Sarah Putt, MA, OTR/L

I have been receiving so many messages about the post I did about my biggest regret from OT school and they have all been so insightful.

Some people regretted working too much or not working enough. Some people regretted doing too many OT things, while others had non-OT responsibilities to attend to outside of class. Some had regrets that they didn’t study or read enough, while others wished they had spent more time doing social things with their classmates. 

But while reading each and every comment, my brain got to thinking and I realized something. 

We are all on our own OT journey. 

From the program we choose to attend to the way we conduct ourselves in class. To the fieldworks we get placed at to the jobs we accept once we graduate. To the CEUs we attend to the speciality certifications we receive. Not to mention the experience we bring to the table even before we start OT school and the things we experience as practitioners. 

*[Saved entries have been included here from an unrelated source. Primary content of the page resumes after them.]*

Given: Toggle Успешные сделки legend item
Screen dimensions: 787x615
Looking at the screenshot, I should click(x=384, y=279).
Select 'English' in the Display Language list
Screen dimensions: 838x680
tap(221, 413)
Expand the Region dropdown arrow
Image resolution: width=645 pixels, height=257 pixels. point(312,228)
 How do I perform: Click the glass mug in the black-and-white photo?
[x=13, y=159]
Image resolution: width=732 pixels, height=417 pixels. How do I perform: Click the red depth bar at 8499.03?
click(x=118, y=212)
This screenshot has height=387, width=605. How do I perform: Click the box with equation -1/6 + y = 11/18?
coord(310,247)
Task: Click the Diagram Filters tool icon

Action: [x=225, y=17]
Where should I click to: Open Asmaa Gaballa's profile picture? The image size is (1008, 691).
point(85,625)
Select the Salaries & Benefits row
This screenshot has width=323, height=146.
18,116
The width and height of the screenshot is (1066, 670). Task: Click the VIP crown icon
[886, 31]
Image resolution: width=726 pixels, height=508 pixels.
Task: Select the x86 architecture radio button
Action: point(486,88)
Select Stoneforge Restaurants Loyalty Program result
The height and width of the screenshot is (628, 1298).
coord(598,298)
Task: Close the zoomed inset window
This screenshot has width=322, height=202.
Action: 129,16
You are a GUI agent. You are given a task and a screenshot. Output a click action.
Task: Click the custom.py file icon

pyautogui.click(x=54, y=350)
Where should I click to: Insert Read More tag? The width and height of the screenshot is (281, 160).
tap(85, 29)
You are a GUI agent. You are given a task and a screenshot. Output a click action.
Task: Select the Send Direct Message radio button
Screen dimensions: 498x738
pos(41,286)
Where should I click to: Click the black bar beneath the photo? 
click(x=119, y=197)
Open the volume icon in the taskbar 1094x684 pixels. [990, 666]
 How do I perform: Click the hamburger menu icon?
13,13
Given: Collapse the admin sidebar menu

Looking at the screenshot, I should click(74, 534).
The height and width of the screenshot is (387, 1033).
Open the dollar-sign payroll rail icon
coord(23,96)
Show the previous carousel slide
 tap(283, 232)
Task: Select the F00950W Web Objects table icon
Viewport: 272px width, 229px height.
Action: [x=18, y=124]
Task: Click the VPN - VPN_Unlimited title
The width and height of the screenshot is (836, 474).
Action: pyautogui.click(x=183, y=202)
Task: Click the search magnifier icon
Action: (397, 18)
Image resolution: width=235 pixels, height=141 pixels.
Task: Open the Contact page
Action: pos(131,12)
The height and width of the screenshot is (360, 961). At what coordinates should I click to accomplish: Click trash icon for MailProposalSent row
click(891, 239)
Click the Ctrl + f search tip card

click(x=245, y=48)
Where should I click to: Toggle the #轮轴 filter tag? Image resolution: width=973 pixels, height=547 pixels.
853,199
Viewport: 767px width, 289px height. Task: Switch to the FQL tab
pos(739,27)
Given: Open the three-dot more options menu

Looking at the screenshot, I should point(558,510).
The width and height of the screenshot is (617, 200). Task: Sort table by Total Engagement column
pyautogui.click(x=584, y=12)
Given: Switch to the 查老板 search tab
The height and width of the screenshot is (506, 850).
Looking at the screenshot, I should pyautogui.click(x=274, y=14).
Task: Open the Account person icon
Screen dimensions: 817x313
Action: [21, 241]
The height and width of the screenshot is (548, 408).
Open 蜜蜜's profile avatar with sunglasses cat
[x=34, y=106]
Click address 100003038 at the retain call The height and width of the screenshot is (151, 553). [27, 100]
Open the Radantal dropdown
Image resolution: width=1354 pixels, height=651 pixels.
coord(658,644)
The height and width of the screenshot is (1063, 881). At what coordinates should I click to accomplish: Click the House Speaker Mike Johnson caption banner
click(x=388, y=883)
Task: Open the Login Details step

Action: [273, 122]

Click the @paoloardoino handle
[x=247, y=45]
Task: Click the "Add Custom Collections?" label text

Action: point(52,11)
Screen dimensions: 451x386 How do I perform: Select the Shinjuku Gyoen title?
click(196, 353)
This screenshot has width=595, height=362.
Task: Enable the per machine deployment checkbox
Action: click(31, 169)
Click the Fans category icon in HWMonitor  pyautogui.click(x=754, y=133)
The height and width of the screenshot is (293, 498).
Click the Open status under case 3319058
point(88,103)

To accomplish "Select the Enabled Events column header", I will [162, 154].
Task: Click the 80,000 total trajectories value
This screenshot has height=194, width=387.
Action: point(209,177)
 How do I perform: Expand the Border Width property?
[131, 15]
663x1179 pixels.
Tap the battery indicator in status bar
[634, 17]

No one person’s journey is exactly the same and that’s what makes every one of us unique. 

We do the best we can given the cards we are dealt. Of course, hindsight is always 20/20 and like I mentioned previously, there are certain things that I wish I would have done differently. But then I sit back and remember that our experience shapes us into the practitioners we become. 

If I had chosen to do something differently, my professional lyfe might be vastly different than what it is today. 

So as you read or hear about other people’s stories remember that we are all on our own journey. Learn from others, support each other, lift each other up, but never compare your story to someone else’s.

You are special and your journey is yours. Embrace it, all of it… the good and the not so good. Because that is what makes you, you!

So tell me one thing that you wished you could have changed about your OT journey. But rather than tell me why you would have changed it, tell me how it has shaped you into who you are today.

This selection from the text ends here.